Young Middle-Class Activists in Lima, Peru: Hopes, Fears, and Civic Subjectivities.
Many participants identified political culture (including apathy, corruption, and a retreat into the private at the expense of the “public”) as one of the city’s most important problems. With a view to the future, many feared that “nothing might change”, especially with respect to citizens’ mindset. Accordingly, their hopes centred on the possibility of a collective civic and political awakening, which might bring about change. In particular, many drew hope and inspiration from recent youth-led protests and “capable people” in their own circles, who were involved in politics.
Faced with this situation, most saw themselves as responsible for helping to bring about change. However, the traditional political landscape did not provide attractive options for getting involved, as established parties were seen as hierarchical and discriminatory, ideologically backward, corrupt, and unable to make a change.

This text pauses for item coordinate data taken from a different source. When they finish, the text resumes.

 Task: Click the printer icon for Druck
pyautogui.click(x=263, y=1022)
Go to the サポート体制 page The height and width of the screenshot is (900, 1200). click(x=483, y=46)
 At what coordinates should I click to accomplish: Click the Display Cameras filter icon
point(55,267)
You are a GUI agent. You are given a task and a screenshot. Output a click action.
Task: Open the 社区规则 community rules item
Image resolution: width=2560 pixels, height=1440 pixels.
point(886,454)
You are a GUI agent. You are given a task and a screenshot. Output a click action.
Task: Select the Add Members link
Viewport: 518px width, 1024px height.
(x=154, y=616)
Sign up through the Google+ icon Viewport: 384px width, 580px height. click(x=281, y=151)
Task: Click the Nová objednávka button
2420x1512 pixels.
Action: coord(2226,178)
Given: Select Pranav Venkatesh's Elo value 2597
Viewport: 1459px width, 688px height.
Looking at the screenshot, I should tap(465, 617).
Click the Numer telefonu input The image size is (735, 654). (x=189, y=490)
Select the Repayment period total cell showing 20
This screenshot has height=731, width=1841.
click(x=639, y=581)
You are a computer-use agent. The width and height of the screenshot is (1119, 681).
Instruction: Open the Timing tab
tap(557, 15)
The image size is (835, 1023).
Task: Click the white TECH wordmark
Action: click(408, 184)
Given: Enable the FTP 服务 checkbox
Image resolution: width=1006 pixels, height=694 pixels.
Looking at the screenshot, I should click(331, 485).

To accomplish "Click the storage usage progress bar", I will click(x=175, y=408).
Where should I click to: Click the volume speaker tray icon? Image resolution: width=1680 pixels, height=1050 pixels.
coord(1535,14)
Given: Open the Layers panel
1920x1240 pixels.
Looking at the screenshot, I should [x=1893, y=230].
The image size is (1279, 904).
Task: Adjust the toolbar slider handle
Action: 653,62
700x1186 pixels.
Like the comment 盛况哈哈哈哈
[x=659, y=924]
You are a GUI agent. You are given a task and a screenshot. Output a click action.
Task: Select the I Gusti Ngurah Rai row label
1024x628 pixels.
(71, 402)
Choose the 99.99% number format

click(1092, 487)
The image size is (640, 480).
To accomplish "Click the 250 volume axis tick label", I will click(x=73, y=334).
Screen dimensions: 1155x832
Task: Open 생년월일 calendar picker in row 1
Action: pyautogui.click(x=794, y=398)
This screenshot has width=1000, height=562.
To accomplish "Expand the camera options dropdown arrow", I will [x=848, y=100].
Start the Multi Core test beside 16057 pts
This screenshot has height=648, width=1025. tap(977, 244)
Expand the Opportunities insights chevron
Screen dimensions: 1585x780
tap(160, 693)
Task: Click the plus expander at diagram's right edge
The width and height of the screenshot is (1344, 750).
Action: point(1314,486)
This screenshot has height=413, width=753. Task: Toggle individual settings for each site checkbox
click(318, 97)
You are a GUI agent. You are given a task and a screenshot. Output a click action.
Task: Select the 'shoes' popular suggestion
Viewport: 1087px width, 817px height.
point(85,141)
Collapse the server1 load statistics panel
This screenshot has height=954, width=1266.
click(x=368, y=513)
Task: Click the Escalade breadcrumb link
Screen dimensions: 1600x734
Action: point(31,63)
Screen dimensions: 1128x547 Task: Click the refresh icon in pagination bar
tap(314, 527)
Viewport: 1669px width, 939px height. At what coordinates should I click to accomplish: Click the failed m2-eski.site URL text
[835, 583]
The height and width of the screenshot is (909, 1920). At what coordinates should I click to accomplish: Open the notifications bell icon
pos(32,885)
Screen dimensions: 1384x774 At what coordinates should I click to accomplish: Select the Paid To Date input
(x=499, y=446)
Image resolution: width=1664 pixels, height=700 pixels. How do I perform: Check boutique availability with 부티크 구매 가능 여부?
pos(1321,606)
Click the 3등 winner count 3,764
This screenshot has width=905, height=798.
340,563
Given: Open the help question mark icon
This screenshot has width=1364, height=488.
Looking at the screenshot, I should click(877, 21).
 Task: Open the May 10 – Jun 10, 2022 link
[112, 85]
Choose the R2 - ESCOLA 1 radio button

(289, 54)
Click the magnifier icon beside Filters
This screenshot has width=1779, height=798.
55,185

In response, they developed three broad strategies: while one group aimed to engage with politics through alternative “new” organizations, such as collectives and other small-scale groups, or even by founding their own party, others veered away from politics and instead hoped to make a change through private organizations, such as NGOs or social enterprises. A third group felt they could contribute most by working in government and improving its performance.
A unifying factor in the construction of these civic subjectivities was their recourse to professionalism: all three groups drew on their privileged position as an educational elite when constructing their role in society and their ability to make a change, a subjectivity that could be described as “professional citizenship”.